Special Knitted Fabrics and Finishes Part-2
BGMEA University of Fashion Technology
Industrial products and components:
Industrial products such as ﬁlters, conveyor belts and abrasive belts, as well as reinforcements for printed circuit boards, seals and gaskets, and other industrial equipment.
Medical and hygiene textiles
The largest use of textiles is for hygiene applications such as wipes, babies’ diapers (nappies) and adult sanitary and incontinence products.
Nonwovens dominate these applications which account for over 23% of all nonwoven use, the largest proportion of any of the 12 major markets for technical textiles.
The other side of the medical and hygiene market is a rather smaller but higher value market for medical and surgical products such as operating gowns and drapes, sterilization packs, dressings, sutures and orthopedic pads. At the highest value end of this segment are relatively tiny volumes of extremely sophisticated textiles for uses such as artiﬁcial ligaments, veins and arteries, skin replacement, hollow ﬁbers for dialysis machines and so on.
Hollow ﬁbers with excellent insulating properties are widely used in bedding and sleeping bags. Other types of fiber are increasing in furniture because of concern over the ﬁre and health hazards posed by such materials.
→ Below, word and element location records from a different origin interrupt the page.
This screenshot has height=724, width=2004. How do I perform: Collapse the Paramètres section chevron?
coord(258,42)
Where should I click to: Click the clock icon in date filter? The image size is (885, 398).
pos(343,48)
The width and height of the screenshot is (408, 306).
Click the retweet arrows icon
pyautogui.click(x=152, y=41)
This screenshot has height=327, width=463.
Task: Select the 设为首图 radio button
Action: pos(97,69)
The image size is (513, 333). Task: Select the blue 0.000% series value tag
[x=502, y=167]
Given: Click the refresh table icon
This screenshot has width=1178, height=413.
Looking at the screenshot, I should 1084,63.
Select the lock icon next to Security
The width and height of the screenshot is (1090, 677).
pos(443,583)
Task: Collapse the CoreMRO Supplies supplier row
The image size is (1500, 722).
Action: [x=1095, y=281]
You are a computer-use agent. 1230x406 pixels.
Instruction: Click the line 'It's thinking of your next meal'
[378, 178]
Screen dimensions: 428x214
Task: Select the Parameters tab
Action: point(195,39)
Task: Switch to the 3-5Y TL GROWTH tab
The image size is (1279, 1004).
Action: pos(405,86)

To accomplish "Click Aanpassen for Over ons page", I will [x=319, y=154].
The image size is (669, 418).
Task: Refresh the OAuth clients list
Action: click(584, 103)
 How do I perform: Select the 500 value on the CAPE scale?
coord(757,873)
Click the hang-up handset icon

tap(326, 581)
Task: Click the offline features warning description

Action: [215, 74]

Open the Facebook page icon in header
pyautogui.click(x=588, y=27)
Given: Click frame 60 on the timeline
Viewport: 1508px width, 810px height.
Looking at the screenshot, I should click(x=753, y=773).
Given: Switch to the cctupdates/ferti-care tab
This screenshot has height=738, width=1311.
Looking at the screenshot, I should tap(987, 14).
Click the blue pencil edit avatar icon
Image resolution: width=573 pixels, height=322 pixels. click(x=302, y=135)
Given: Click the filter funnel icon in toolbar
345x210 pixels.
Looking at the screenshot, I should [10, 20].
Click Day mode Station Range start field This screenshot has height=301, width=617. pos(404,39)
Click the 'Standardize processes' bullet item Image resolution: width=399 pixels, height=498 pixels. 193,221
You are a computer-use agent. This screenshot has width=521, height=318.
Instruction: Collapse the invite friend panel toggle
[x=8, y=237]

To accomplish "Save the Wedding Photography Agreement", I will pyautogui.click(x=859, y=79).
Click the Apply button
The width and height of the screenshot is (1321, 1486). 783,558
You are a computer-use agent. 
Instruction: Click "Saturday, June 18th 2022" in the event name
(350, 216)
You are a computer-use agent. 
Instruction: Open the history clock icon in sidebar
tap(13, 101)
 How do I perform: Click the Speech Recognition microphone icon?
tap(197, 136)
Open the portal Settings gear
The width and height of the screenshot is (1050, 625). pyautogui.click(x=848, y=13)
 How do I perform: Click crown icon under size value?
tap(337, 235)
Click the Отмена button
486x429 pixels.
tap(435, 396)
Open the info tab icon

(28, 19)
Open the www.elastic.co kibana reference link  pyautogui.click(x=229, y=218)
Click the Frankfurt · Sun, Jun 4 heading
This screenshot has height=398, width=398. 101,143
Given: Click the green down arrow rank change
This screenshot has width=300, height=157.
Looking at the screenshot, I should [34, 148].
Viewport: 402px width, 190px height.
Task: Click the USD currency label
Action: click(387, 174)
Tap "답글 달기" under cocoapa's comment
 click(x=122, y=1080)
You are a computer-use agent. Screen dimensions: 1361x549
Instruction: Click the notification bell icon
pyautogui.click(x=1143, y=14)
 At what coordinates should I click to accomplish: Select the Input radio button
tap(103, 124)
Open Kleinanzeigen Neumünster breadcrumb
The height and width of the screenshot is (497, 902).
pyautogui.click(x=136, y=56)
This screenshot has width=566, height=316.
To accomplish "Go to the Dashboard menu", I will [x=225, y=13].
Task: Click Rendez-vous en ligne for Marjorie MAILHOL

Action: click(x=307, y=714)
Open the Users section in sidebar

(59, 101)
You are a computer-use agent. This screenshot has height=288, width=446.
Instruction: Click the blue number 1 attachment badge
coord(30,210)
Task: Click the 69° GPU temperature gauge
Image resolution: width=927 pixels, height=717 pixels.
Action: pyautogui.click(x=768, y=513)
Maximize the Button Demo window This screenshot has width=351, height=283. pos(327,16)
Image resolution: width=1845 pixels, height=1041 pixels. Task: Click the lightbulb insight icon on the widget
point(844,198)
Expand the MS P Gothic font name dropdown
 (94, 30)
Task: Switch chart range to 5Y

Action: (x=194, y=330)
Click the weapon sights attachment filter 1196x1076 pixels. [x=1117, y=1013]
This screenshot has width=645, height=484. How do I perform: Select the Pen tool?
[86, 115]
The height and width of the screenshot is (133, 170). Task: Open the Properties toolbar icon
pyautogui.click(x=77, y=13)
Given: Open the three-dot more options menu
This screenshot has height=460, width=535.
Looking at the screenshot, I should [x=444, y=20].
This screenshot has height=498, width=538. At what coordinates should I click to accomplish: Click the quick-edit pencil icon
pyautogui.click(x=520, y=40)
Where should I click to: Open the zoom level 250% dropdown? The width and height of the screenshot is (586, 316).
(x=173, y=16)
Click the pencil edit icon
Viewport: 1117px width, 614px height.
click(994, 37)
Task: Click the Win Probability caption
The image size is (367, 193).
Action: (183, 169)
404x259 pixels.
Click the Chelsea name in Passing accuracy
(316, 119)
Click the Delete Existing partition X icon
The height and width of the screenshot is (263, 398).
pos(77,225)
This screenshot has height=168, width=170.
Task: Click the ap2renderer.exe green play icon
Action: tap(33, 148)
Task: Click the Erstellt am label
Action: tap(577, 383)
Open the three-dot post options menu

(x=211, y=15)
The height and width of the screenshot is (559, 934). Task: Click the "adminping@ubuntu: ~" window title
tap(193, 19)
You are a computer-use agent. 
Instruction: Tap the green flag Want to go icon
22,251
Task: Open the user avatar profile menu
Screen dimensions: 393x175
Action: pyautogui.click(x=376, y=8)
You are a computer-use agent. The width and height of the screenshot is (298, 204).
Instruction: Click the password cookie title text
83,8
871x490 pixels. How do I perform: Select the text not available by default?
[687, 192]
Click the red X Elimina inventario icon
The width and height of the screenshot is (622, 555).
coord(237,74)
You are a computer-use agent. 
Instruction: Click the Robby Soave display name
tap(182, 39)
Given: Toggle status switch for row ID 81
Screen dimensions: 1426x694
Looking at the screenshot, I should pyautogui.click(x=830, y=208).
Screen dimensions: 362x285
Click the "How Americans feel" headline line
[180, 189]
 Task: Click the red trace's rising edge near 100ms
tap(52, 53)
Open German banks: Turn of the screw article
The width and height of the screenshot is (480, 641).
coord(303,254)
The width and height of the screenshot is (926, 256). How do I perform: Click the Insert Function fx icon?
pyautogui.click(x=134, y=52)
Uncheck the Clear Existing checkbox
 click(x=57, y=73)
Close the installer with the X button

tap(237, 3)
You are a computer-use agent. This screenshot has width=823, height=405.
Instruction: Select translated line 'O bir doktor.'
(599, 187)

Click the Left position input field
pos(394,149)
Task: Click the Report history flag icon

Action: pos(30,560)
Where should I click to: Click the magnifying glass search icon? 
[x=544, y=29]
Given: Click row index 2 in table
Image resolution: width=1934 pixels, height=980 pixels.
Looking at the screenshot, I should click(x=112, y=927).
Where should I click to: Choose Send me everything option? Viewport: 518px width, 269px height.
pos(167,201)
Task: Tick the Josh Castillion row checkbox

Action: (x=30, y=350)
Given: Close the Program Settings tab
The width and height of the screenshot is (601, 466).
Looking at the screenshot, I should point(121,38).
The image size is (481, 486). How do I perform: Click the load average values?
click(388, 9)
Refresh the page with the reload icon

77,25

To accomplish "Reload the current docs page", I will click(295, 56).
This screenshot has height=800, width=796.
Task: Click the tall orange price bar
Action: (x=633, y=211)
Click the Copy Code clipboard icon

Woven fabrics are still used to a signiﬁcant extent as carpet and furniture backings and in some smaller, more specialized areas such as curtain header tapes. However, nonwovens such as spunbondeds have made signiﬁcant inroads into these larger markets while various drylaid and hydro-entangled products are now widely used in household cleaning applications in place of traditional mops and dusters.
This category includes ﬁbers, yarns and textiles used as technical components in the manufacture of clothing such as sewing threads, interlinings, waddings and insulation.
Agriculture, horticulture and fishing
Textiles have always been used extensively in the course of food production, most notably by the ﬁshing industry in the form of nets, ropes and lines but also by agriculture and horticulture for a variety of covering, protection and containment applications. Including jute and sisal sacking and twine, by lighter, longer lasting synthetic substitutes, especially polypropylene.
At sea, ﬁsh farming is a growing industry which uses specialized netting and other textile products.
Packaging and containment
Important uses of textiles include the manufacturing of bags and sacks, traditionally from cotton, ﬂax and jute but increasingly from polypropylene.
Tea and coffee bags use wet-laid nonwovens. Meats, vegetables and fruits are now frequently packed with a nonwoven insert to absorb liquids. Other fruits and vegetable products are supplied in knitted net packaging.
Sport and leisure
The applications are advanced carbon ﬁbre composites for racquet frames, ﬁshing rods, golf clubs and cycle frames. Other highly visible uses are balloon fabrics, parachute and paraglide fabrics and sailcloth.
Protective and safety clothing and textiles
It includes protection against cuts, abrasion, ballistic and other types of severe impact including stab wounds and explosions, ﬁre and extreme heat, hazardous dust and particles, nuclear, biological and chemical hazards, high voltages and static electricity, foul weather, extreme cold and poor visibility.